BRIEF: Reproduce word for word, from the entries below, the line with "The width and height of the screenshot is (1568, 676).", the line with "The height and width of the screenshot is (819, 1456).", and every line between them, and nothing more.

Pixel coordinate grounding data
⟨

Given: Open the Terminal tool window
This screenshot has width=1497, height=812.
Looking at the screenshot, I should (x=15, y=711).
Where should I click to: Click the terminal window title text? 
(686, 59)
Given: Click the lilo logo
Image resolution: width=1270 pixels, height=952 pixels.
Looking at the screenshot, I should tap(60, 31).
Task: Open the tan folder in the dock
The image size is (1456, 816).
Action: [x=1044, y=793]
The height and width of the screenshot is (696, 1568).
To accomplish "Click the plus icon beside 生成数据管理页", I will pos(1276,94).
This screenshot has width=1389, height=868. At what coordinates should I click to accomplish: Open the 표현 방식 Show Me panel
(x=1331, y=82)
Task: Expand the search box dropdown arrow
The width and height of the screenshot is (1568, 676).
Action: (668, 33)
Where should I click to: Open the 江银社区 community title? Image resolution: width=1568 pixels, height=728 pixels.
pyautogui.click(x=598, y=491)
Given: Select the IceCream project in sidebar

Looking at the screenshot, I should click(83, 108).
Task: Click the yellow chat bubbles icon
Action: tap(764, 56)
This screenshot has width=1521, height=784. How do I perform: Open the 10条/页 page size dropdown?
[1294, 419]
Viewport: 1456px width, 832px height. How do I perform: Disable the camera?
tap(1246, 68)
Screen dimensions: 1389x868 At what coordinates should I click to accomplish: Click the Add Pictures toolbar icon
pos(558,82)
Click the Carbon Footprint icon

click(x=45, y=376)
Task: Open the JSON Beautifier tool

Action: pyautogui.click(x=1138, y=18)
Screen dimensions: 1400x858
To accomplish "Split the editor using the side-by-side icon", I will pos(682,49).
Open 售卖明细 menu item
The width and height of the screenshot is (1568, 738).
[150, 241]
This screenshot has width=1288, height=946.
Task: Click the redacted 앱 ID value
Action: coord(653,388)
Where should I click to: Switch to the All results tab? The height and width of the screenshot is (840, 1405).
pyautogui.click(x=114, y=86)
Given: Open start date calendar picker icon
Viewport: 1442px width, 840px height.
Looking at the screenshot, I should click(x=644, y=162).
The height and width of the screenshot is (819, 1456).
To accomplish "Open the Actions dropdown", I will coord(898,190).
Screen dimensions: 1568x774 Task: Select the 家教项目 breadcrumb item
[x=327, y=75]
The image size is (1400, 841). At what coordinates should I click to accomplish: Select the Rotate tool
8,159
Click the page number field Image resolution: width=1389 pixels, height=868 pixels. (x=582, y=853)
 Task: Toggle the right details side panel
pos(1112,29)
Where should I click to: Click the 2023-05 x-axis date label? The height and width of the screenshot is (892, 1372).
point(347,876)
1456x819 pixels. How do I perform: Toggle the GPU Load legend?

⟩

OUTPUT:
The width and height of the screenshot is (1568, 676).
Action: (668, 33)
Where should I click to: Open the 江银社区 community title? Image resolution: width=1568 pixels, height=728 pixels.
pyautogui.click(x=598, y=491)
Given: Select the IceCream project in sidebar

Looking at the screenshot, I should click(83, 108).
Task: Click the yellow chat bubbles icon
Action: tap(764, 56)
This screenshot has width=1521, height=784. How do I perform: Open the 10条/页 page size dropdown?
[1294, 419]
Viewport: 1456px width, 832px height. How do I perform: Disable the camera?
tap(1246, 68)
Screen dimensions: 1389x868 At what coordinates should I click to accomplish: Click the Add Pictures toolbar icon
pos(558,82)
Click the Carbon Footprint icon

click(x=45, y=376)
Task: Open the JSON Beautifier tool

Action: pyautogui.click(x=1138, y=18)
Screen dimensions: 1400x858
To accomplish "Split the editor using the side-by-side icon", I will pos(682,49).
Open 售卖明细 menu item
The width and height of the screenshot is (1568, 738).
[150, 241]
This screenshot has width=1288, height=946.
Task: Click the redacted 앱 ID value
Action: coord(653,388)
Where should I click to: Switch to the All results tab? The height and width of the screenshot is (840, 1405).
pyautogui.click(x=114, y=86)
Given: Open start date calendar picker icon
Viewport: 1442px width, 840px height.
Looking at the screenshot, I should click(x=644, y=162).
The height and width of the screenshot is (819, 1456).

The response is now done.